SELECTED TEXT =>
+ + + + +

By Randall MellJanuary 22, 2018, 9:36 pm

The Ryder Cup may not be the King Kong of golf events yet, but you can hear the biennial international team event thumping its chest a full eight months out.

As anticipation for this year’s big events goes, there is more buzz about Europe’s bid to hold off a rejuvenated American effort in Paris in September than there is about the Masters coming up in April.

Thank Europe’s phenomenal success last weekend for that.

And Rory McIlroy’s impassioned remarks in Abu Dhabi.

And the provocative bulletin board material a certain Sports Illustrated writer provided the Europeans a couple months ago, with a stinging assault on the Euro chances that read like an obituary.

McIlroy was asked in a news conference before his 2018 debut last week what he was most excited about this year.

The Ryder Cup topped his list.

Though McIlroy will be trying to complete the career Grand Slam at Augusta National come April, he talked more about the Ryder Cup than he did any of the game’s major championships.

When asked a follow-up about the American team’s resurgence after a task-force overhaul and the injection of young, new star power, McIlroy nearly started breaking down the matchup. He talked about the young Americans and how good they are.

“Yeah, the Americans have been, obviously, very buoyant about their chances and whatever, but it’s never as easy as that. ... The Ryder Cup’s always close,” McIlroy said. “I think we’ll have a great team, and it definitely won’t be as easy as they think it’s going to be.”

McIlroy may have been talking about Alan Shipnuck’s bold prediction after the American Presidents Cup rout last fall.

Or similar assertions from TV analysts.

“The Ryder Cup is dead – you just don’t know it yet,” Shipnuck wrote. “One of the greatest events in sport is on the verge of irrelevancy. The young, talented, hungry golfers from the United States, benefitting from the cohesive leadership of the Task Force era, are going to roll to victory in 2018 in Paris.”

European Ryder Cup captain Thomas Bjorn won’t find words that will motivate the Euros more than that as he watches his prospective players jockey to make the team.

+ + + + +

EXTRACTED DATA =>
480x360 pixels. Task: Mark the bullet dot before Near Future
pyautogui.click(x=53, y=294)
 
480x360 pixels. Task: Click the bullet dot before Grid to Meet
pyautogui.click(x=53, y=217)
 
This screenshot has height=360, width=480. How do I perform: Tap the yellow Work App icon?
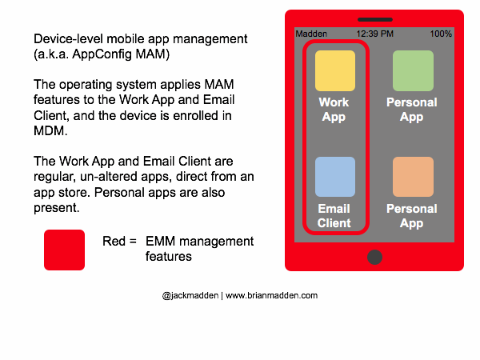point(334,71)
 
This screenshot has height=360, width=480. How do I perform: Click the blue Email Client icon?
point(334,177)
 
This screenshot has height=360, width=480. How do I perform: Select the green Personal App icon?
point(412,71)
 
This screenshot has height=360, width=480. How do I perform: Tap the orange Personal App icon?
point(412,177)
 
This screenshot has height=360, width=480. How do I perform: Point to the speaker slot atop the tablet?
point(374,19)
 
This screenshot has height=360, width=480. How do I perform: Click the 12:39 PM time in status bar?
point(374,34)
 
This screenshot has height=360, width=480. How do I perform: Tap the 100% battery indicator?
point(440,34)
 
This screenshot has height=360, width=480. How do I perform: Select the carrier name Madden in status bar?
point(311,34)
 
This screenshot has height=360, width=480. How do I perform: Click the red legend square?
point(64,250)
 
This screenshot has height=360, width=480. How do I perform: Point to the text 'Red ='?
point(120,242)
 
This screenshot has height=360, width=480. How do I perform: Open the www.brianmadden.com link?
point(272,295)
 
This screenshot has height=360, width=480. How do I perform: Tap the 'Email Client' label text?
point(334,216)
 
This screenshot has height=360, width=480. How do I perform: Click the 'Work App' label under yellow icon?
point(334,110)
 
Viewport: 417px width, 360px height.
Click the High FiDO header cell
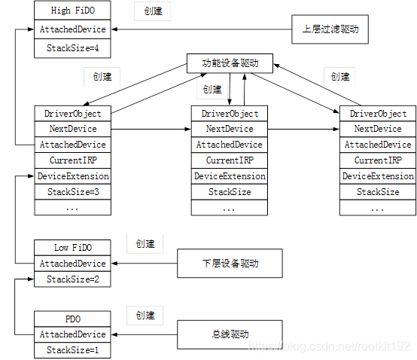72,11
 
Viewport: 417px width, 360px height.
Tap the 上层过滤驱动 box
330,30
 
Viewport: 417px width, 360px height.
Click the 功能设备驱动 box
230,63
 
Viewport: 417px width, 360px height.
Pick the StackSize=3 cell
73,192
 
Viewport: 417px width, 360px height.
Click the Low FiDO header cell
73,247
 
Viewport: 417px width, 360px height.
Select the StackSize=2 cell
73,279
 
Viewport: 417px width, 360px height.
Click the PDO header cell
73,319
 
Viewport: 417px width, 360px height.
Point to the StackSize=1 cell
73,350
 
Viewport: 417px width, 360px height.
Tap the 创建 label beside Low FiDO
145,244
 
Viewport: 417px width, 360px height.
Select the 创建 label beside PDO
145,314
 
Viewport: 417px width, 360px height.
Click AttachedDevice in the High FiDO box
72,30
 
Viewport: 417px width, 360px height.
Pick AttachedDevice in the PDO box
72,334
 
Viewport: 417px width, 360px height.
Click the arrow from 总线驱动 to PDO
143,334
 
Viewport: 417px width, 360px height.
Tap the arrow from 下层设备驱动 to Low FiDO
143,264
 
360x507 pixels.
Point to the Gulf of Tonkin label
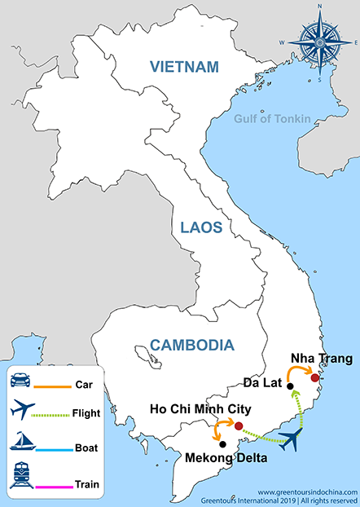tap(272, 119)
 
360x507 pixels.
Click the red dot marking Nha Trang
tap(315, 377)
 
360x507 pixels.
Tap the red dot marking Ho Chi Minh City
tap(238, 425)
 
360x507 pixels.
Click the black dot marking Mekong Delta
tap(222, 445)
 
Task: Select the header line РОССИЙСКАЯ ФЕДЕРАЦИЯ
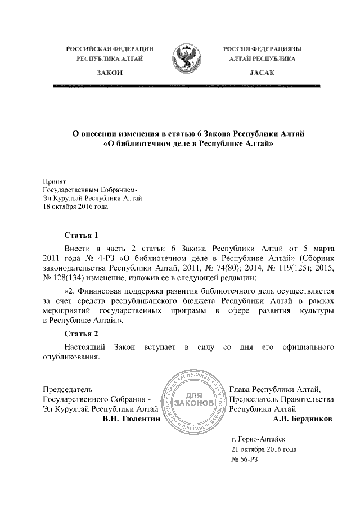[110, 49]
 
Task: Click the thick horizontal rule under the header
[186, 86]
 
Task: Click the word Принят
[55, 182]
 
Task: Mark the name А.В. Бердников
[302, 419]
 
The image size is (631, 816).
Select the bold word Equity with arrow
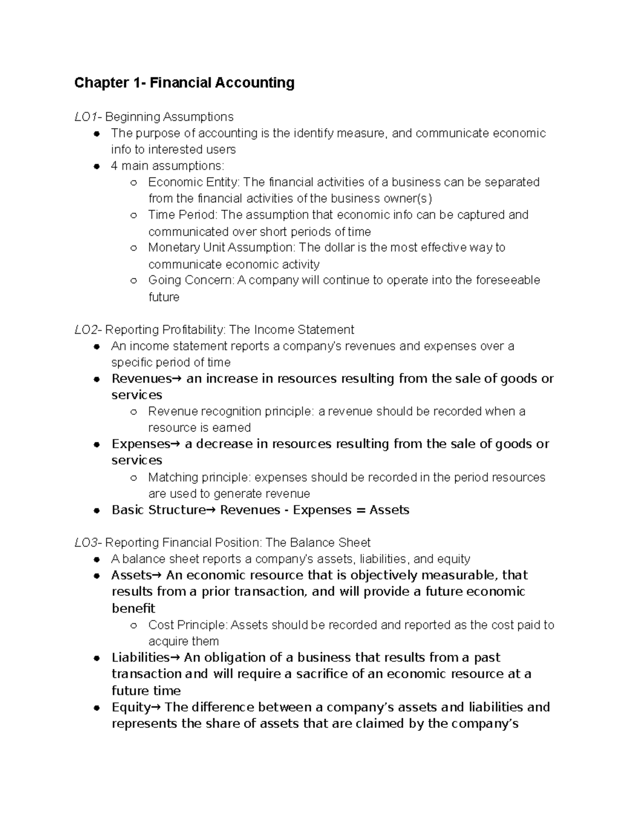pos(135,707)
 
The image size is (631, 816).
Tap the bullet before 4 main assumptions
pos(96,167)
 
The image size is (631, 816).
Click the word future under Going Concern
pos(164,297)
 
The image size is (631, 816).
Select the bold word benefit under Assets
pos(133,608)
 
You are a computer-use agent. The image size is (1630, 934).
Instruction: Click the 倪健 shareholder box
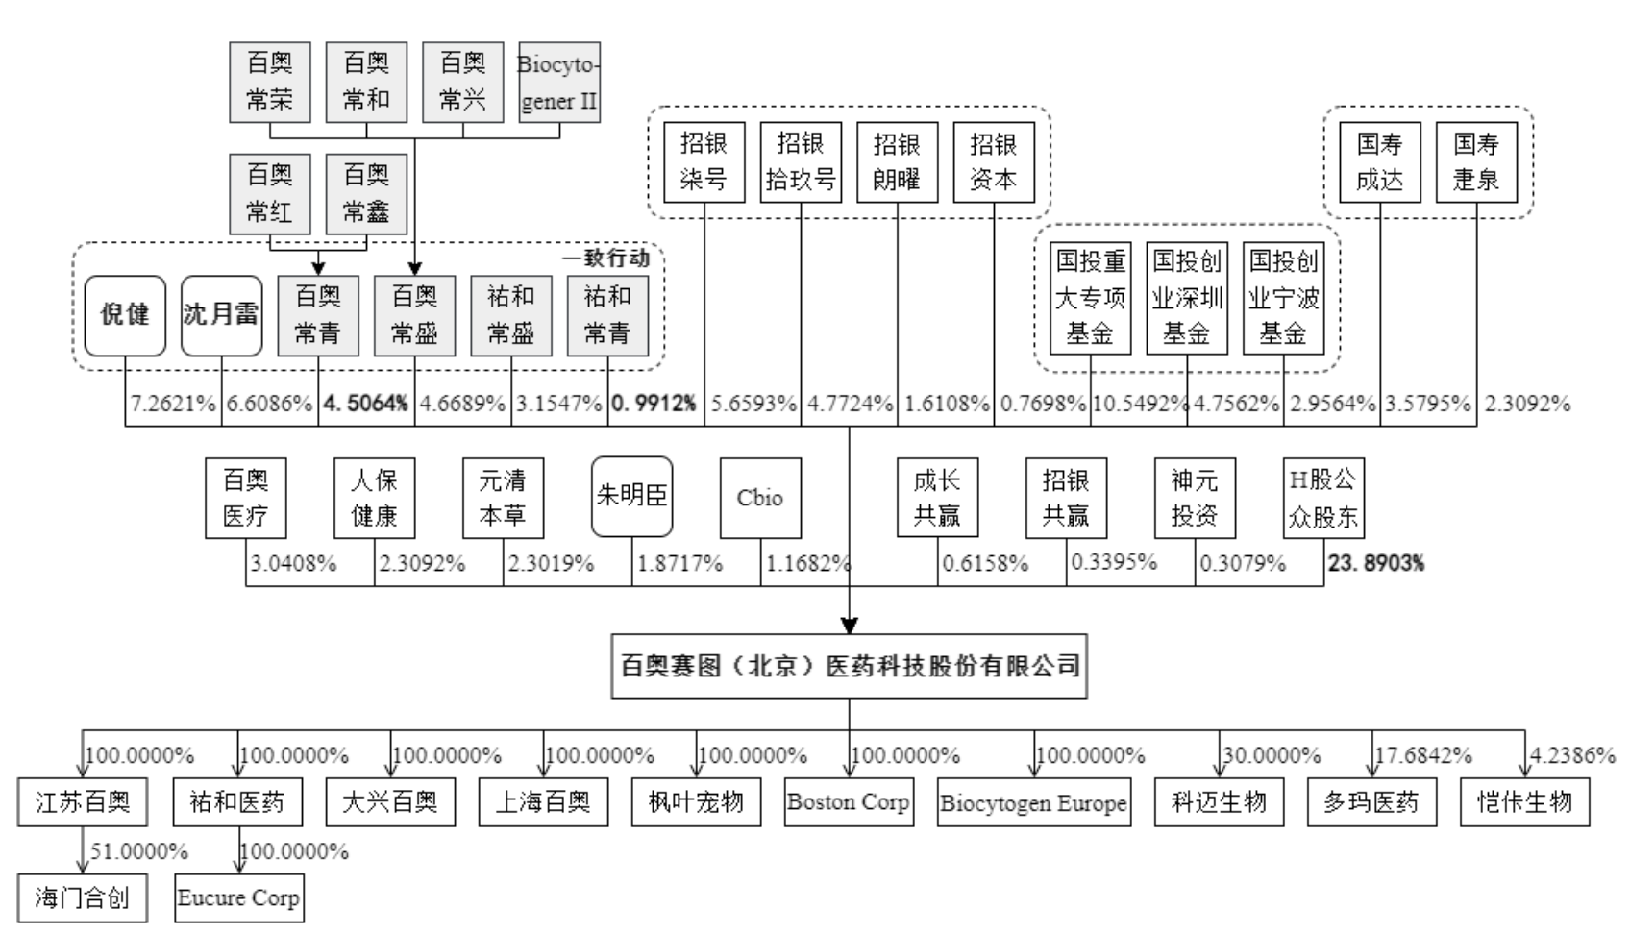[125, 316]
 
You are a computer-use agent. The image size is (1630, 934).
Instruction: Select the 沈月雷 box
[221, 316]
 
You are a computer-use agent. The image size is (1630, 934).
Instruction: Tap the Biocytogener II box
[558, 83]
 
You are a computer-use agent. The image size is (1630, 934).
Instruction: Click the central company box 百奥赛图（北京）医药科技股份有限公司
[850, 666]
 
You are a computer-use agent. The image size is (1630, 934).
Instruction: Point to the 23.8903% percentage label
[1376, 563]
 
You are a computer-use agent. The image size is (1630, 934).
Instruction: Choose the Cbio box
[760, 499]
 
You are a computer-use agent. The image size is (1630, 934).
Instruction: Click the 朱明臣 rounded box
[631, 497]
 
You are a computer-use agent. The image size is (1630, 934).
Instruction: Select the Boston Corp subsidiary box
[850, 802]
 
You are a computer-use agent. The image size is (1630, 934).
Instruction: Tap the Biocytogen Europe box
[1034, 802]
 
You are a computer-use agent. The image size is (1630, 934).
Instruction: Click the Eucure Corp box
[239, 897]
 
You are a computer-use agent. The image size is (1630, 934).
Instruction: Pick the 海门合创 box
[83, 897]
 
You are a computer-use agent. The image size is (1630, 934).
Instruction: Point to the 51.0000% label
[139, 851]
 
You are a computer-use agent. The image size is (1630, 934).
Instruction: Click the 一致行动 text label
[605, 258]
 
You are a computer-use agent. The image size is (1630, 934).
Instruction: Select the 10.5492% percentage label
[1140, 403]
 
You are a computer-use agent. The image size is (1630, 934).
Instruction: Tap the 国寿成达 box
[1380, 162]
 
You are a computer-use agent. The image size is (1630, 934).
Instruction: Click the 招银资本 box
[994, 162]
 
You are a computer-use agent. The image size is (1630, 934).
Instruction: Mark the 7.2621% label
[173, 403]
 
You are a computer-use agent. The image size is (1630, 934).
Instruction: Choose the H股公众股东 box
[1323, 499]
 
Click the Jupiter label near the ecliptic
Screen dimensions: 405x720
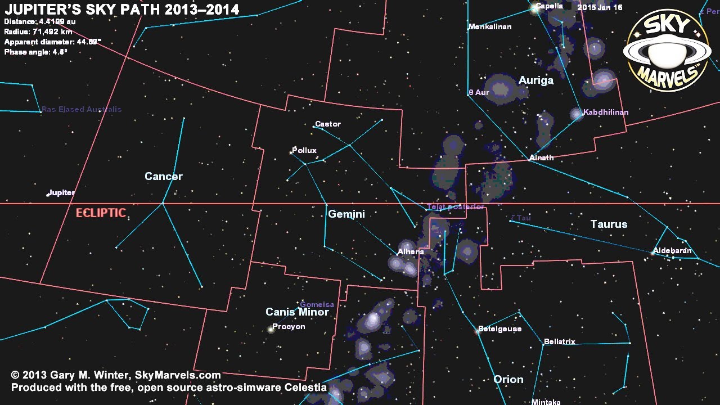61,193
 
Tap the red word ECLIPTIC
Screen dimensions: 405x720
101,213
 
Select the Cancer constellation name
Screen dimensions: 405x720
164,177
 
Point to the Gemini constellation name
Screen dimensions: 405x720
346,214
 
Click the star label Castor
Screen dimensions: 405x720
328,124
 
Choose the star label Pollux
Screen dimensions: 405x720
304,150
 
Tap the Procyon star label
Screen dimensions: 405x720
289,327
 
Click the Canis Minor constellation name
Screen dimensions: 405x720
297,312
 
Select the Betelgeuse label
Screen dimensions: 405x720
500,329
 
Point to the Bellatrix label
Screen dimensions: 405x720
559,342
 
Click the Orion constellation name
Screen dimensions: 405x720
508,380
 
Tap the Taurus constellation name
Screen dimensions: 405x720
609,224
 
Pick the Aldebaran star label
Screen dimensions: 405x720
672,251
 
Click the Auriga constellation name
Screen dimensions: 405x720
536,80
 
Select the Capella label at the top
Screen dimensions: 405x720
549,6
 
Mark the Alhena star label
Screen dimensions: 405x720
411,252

+ + + + +

PROBLEM 1 =>
According to the Ryder Cup article, who is the European Ryder Cup captain?
PROBLEM 2 =>
Pick up the Ryder Cup article after its final sentence and continue writing it.

WRITTEN ANSWER 1 =>
Thomas Bjorn

WRITTEN ANSWER 2 =>
And, boy, did they jockey last weekend.

The Euros dominated across the planet, not that they did it with the Ryder Cup as some rallying cry, because they didn’t. But it was a heck of an encouraging start to the year for Bjorn to witness.

Spain’s Jon Rahm won the CareerBuilder Challenge on the PGA Tour, England’s Tommy Fleetwood started the week at Abu Dhabi paired with American and world No. 1 Dustin Johnson and won the European Tour event, and Spain’s Sergio Garcia won the Singapore Open in a rout on the Asian Tour.

And McIlroy looked close to being in midseason form, tying for third in his first start in three months.

Yes, it’s only January, and the Ryder Cup is still a long way off, with so much still to unfold, but you got an early sense from McIlroy how much defending European turf will mean to him and the Euros in Paris in September.

The Masters is great theater, the U.S. Open a rigorous test, The Open and the PGA Championship historically important, too, but the Ryder Cup touches a nerve none of those do.

The Ryder Cup stokes more fervor, provokes more passion and incites more vitriol than any other event in golf.

More bulletin board material, too.

Yeah, it’s a long way off, but you can already hear the Ryder Cup’s King Kong like footsteps in its distant approach. Watching how the American and European teams come together will be an ongoing drama through spring and summer.